Are you shooting hand held?
What shutter speed?
Place the camera on a solid tripod and use a cable release to check the sharpness. Some tripods transmit vibration from any source to the camera causing a lack of sharpness. Some camera bodies are not capable of making critically sharp photos, that is why they were labeled amateur cameras when new.
The shutter running rough can be causing the problem also.
coating the lens doesn't make it sharper -- coating just reduces the amount of light reflected off the surface of the glass. If your image is soft all the time, not just one sample, seek the cause elsewhere. The advice to use a tripod, cable release, and even lighting, is wise.

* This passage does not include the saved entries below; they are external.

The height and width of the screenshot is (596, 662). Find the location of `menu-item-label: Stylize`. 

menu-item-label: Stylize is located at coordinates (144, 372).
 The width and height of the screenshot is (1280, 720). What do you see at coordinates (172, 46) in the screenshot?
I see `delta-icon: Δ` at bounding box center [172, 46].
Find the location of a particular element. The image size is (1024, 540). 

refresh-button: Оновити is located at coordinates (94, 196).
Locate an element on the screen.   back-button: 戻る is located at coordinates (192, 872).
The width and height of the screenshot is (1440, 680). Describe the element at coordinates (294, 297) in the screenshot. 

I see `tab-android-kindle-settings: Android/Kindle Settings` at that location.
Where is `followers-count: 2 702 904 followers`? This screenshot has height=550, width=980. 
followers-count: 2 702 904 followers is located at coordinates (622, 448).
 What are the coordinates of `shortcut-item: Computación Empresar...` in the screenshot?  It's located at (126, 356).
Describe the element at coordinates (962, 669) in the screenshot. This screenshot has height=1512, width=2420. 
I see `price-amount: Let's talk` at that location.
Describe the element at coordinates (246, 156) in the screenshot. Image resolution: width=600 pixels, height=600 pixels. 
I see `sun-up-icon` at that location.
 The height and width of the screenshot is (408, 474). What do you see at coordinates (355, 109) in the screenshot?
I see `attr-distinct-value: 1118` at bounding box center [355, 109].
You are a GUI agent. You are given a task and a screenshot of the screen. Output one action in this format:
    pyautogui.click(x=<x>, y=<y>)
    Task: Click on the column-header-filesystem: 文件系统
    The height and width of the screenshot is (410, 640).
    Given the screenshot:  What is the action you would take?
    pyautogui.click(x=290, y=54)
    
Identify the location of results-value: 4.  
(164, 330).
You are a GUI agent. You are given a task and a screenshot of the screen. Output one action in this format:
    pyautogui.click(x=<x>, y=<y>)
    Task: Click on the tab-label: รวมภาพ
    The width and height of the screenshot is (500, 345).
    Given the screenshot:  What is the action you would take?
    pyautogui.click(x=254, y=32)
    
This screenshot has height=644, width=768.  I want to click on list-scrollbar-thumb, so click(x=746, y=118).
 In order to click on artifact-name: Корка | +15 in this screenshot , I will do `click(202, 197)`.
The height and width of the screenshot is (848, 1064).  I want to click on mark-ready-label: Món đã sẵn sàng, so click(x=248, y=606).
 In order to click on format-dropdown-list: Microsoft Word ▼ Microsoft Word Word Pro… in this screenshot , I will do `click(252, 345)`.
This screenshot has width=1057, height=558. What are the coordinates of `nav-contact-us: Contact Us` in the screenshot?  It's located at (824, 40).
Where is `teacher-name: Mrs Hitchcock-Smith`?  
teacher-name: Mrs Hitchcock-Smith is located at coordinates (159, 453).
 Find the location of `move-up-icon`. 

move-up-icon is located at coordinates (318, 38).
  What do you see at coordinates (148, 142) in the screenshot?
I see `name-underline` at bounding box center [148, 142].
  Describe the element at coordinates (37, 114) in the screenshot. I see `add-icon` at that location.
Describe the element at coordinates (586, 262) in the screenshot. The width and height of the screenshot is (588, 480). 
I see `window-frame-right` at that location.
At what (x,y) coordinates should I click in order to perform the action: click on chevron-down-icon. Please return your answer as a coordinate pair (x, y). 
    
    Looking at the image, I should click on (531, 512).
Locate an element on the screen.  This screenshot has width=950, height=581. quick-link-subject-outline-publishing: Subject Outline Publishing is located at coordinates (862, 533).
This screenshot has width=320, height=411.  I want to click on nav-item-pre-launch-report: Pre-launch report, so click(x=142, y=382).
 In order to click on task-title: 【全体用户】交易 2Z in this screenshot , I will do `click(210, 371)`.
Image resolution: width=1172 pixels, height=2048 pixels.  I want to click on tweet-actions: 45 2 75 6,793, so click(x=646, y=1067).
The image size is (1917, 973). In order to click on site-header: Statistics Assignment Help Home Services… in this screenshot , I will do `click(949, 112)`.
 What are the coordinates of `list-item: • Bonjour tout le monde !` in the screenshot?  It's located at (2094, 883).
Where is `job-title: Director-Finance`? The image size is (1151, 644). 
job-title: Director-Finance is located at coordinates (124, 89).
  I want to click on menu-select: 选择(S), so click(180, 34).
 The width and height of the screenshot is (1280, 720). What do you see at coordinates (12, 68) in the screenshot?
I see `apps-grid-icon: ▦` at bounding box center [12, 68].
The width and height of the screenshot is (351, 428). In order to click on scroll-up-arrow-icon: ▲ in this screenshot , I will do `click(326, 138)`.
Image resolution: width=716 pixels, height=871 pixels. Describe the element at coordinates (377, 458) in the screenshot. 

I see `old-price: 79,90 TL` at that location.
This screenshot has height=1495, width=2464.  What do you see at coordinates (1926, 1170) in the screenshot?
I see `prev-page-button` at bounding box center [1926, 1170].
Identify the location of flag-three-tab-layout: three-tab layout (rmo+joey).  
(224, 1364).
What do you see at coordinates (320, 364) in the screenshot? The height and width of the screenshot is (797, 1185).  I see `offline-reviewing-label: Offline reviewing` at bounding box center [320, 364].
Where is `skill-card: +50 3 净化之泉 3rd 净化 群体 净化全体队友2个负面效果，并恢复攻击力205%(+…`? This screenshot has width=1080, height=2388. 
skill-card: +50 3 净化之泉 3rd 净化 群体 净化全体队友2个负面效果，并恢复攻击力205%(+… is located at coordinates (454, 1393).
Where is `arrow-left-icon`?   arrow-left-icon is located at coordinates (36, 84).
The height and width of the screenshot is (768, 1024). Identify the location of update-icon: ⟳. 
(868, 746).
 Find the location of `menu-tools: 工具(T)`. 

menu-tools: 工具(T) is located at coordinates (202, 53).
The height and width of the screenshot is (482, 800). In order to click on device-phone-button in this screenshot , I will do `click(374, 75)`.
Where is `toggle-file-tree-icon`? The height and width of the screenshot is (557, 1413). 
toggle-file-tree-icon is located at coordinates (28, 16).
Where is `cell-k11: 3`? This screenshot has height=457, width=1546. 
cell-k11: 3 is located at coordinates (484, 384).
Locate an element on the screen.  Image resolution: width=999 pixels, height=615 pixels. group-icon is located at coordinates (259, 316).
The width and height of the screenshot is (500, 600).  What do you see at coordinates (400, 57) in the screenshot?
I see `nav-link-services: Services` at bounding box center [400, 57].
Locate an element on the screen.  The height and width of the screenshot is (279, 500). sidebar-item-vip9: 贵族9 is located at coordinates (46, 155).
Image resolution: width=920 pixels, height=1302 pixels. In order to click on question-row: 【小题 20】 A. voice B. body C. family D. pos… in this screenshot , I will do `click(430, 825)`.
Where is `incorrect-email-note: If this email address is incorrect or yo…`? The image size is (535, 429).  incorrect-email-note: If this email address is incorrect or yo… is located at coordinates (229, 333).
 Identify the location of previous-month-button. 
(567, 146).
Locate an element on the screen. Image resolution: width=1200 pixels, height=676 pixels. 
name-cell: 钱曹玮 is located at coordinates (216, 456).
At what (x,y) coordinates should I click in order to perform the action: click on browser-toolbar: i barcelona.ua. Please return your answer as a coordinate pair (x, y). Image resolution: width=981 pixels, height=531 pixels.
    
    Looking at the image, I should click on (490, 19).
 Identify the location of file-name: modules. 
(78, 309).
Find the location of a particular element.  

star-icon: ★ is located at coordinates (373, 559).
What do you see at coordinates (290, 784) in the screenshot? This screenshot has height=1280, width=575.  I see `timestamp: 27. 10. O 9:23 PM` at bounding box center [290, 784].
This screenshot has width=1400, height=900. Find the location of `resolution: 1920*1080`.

More detail can be seen in a quality enlargement than on the ground glass. An 8x10 print from that lens should be sharp if the focus was good, the lens is free from fungus, fingerprints, or other flaws, the lens was stopped down, the camera and subject not moved during exposure, etc. The enlargement might not be ideal. Attention to detail is crucial for quality prints from large format film.
...if the focus was good, the lens is free from fungus, fingerprints, or other flaws, the lens was stopped down, the camera and subject not moved during exposure, etc. ...
These may be some of the more important questions in this query. Too often the equipment is questioned when these are left unexplained... and are more likely the issue.